The climb in real GDP showed rises in private inventory investment, personal consumption expenditures, nonresidential fixed investment, exports and residential fixed investment, which were partially offset by declines in federal, state and local government spending.
The bureau cautioned that the GDP estimate released on Oct. 29 is based on source information that is either not complete or is subject to additional modification by the source agency. But a second Q3 estimate built on more comprehensive information is slated for a Nov. 25 release.
The news comes as the GDP fell by 31.4 percent in Q2 (as measured quarter over quarter), which was a few basis points better than the 31.7 percent that had been forecasted in the past. The GDP was previously forecasted to accelerate by 30 percent (annualized) in Q3. That comes on the heels of businesses reopening, supply chains springing back into action and people returning to physical businesses.

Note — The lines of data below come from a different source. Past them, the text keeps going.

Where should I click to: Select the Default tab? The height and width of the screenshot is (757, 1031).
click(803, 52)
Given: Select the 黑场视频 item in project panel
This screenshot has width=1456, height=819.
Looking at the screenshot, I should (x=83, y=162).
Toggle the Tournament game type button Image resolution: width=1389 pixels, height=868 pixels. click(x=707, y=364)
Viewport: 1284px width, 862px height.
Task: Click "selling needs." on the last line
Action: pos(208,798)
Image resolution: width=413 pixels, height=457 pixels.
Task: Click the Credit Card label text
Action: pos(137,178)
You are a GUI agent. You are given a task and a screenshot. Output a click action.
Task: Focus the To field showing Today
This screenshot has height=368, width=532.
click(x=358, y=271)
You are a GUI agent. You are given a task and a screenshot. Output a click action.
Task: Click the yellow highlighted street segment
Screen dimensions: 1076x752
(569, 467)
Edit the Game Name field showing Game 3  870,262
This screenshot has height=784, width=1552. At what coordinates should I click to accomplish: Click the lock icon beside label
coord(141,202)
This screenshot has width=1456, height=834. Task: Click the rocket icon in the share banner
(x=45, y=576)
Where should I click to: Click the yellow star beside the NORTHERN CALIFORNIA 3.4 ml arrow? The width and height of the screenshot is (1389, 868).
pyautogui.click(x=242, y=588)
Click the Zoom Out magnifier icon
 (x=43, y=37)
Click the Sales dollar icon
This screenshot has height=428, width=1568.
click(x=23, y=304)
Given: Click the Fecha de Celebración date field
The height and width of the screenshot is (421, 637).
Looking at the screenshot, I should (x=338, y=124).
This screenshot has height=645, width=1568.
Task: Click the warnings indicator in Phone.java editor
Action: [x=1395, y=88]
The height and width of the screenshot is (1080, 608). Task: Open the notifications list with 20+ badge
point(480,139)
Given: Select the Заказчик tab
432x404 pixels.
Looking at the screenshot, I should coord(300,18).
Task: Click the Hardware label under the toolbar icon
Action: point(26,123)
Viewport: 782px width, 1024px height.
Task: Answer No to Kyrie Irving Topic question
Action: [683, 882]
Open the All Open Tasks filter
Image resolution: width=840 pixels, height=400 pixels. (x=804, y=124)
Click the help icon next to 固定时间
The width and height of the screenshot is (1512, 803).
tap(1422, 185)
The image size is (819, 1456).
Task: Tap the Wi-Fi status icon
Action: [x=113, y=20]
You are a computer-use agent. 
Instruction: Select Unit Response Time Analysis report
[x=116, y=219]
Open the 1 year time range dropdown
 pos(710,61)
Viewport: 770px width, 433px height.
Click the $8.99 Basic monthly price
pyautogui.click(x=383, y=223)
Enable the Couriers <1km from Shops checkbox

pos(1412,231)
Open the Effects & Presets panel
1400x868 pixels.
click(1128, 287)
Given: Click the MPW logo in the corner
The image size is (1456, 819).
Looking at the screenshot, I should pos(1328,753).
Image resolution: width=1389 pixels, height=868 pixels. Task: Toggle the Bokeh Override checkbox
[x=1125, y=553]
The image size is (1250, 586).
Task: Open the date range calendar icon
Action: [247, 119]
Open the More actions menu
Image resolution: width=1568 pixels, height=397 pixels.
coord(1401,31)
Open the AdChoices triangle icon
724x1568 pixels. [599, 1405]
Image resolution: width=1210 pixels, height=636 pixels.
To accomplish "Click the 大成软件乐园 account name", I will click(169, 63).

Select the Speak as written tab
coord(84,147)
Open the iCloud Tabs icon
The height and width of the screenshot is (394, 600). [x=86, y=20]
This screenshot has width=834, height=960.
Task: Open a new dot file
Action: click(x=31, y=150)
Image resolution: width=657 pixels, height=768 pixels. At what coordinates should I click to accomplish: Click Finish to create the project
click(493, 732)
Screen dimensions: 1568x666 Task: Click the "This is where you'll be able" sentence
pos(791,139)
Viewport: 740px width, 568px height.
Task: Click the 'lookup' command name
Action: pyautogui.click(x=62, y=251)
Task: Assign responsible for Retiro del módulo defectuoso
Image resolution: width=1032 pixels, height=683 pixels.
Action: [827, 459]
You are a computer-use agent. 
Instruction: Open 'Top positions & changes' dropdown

As previously noted, a 30 percent rally in GDP for the September report, if achieved, would be far ahead of the past 16.7 percent growth record that was registered in 1950.
In separate news, the International Monetary Fund upgraded its worldwide real GDP forecast for the year from -5.2 percent in June to -4.4 percent in October.
“The world is coming back from the depths of its collapse in the peak of this crisis, which was the first half of this year,” Gita Gopinath, chief economist and director of the research department at the IMF, said in a mid-October virtual press conference.